The helicopters carrying 2/4 Marines were met with heavy machine gun fire and Company F, the first to land had to repulse Vietcong attacks on the landing zone. Artillery fire was called in on Phuoc Dinh (2) and at 12:30 2/4 Marines began their attack on the village with Company D attacking from the north and Companies E and F attacking east. As the Marines began their assault on the village helicopter gunships from VMO-6 saw numerous Vietcong moving within defensive positions and the Marines were met by intense small arms fire. Company E penetrated the first layer of defenses but soon discovered 3 more lines of bunkers and barbed wire, while Company D was unable to penantrate the defenses. The 2/4 Marine command group was caught in a crossfire which killed or wounded 14 Marines and COL Kelley called for napalm strikes immediately in front of his positions.
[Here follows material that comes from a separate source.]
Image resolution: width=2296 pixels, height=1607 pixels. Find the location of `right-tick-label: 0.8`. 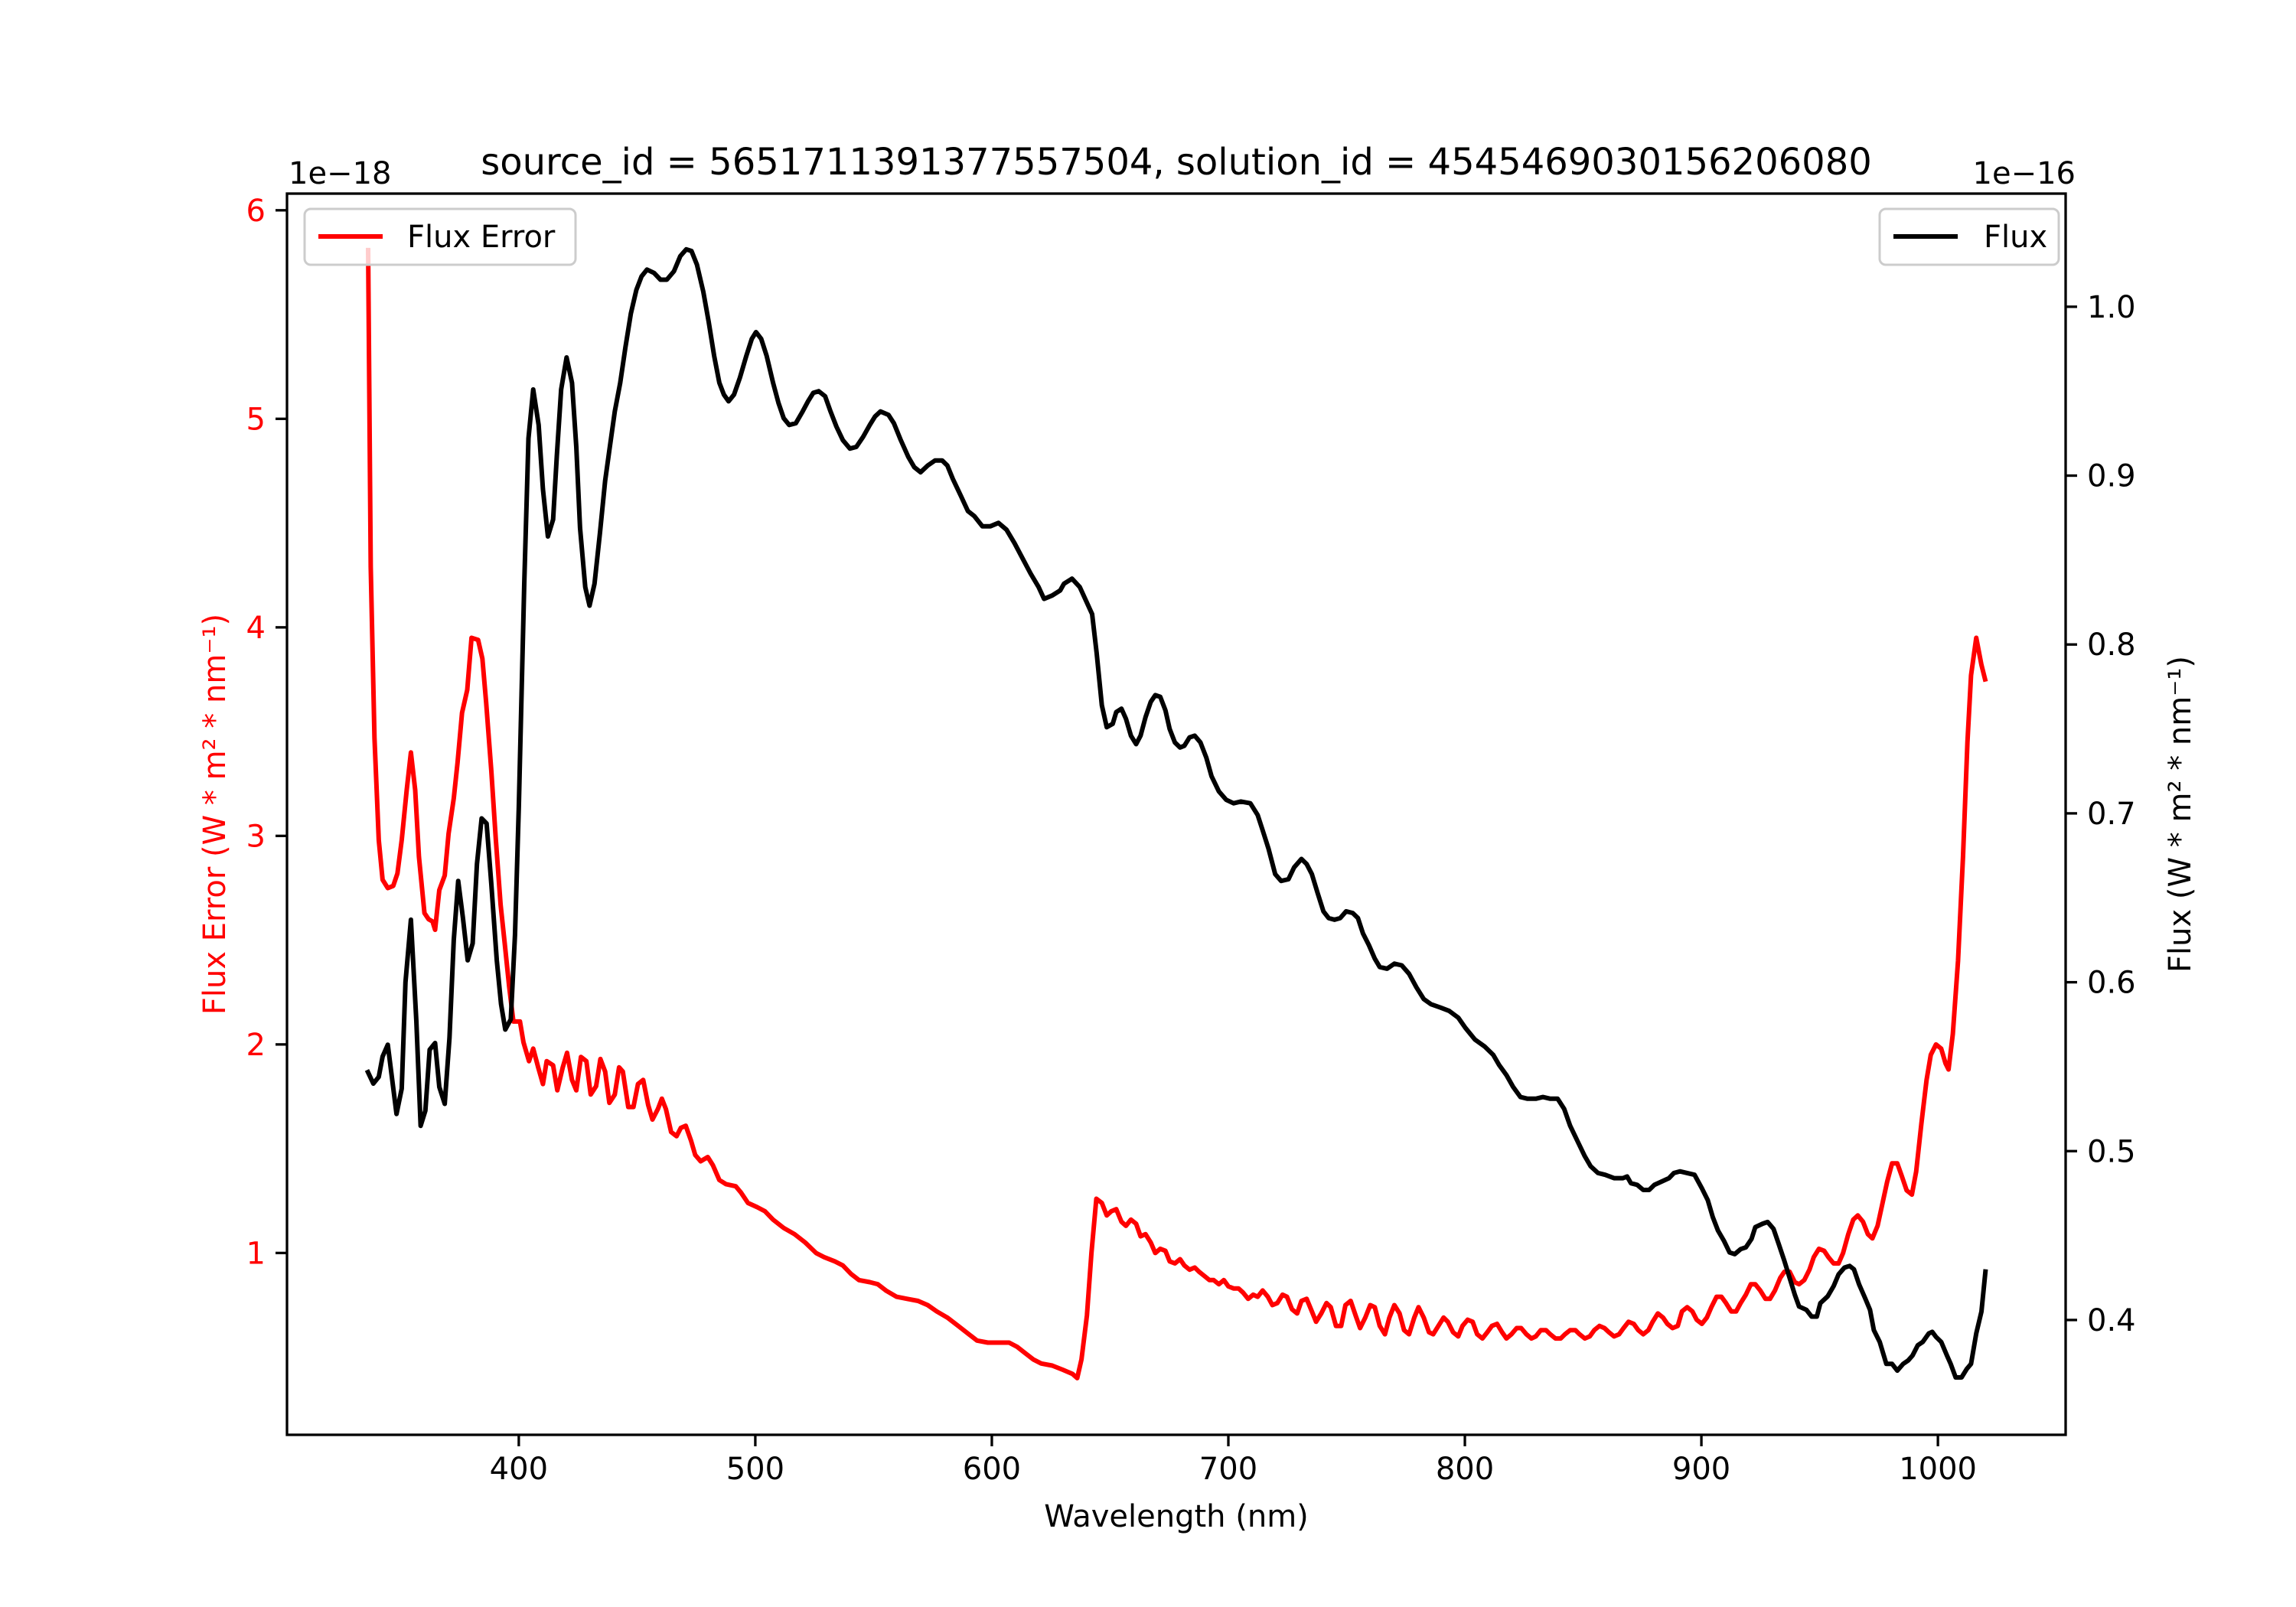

By 16:00 51 airstrikes and 1346 artillery rounds had been directed against the Vietcong positions and 2/4 Marines were able to disengage.

Approximately 2 km north of Phuoc Dinh (2), 3/7 Marines encountered an estimated 2 Companies of Vietcong in bunker positions, after a 3-hour battle the Vietcong broke contact.

At 16:00 the operational reserve 3rd Battalion 1st Marines and the ARVN 2nd Division Strike Company were deployed by helicopter to Xuan Hoa hamlet 1.5 km southeast of Phuoc Dinh (2). As they approached the landing zone a UH-34 from HMM-163 was hit by machine gun fire and crashed killing 7 Marines and 3 crew. As they approached Xuan Hoa the force encountered well entrenched Vietcong who engaged them until nightfall when they slipped away.

North of Phuoc Dinh (2), the ARVN 5th Airborne and APC Company encountered a Vietcong Battalion near the hamlet of Khanh My (3), the Vietcong repulsed two ARVN attacks immobilising 9 M113s.

===22 March===
Brigadier General Lowell English assumed command of the Marine forces, now renamed Task Force Delta. The Marines and ARVN resumed their attack at dawn but encountered little opposition as the Vietcong had slipped away during the night. The bodies of 168 Vietcong dead were found in Phuoc Dinh (2). BG English decided to extend the operation towards the south.

===23 March===
In the afternoon 3/7 Marines was lifted by helicopter 9 km south to Phuoc Loc village. As the Marines advanced on the village they were met by well-entrenched Vietcong in a battle that lasted until nightfall. The Marines called in supporting fire and over 2000 artillery rounds were dropped on the village.

===24 March===
In the morning 3/7 Marines secured the village, the Vietcong had once again slipped away during the night using an extensive tunnel network. The Marines had lost 7 dead and 56 wounded while Vietcong losses were estimated at 60 dead. Northeast of Phuoc Loc the ARVN engaged a Vietcong force killing 40.

==Aftermath==
Operation Texas concluded on 25 March, the Marines had suffered 99 dead and 212 wounded and claiming that the Vietcong had 283 killed. Casualties for the ARVN are unknown.

On 28 March the ARVN 3rd Battalion 5th Regiment was attacked 1.5 km east of Phuoc Loc village. The Marines launched Operation Indiana deploying the 1st Battalion 7th Marines by helicopter to support the ARVN and encountered an estimated Vietcong Battalion near the hamlet of Vinh Loc (2). The Marines renewed their assault on Vinh Loc (2) the next day supported by 2nd Battalion 7th Marines but the Vietcong had abandoned the village during the night leaving 69 dead, while the ARVN claimed to have killed a further 100. Marine losses were 11 dead and 45 wounded.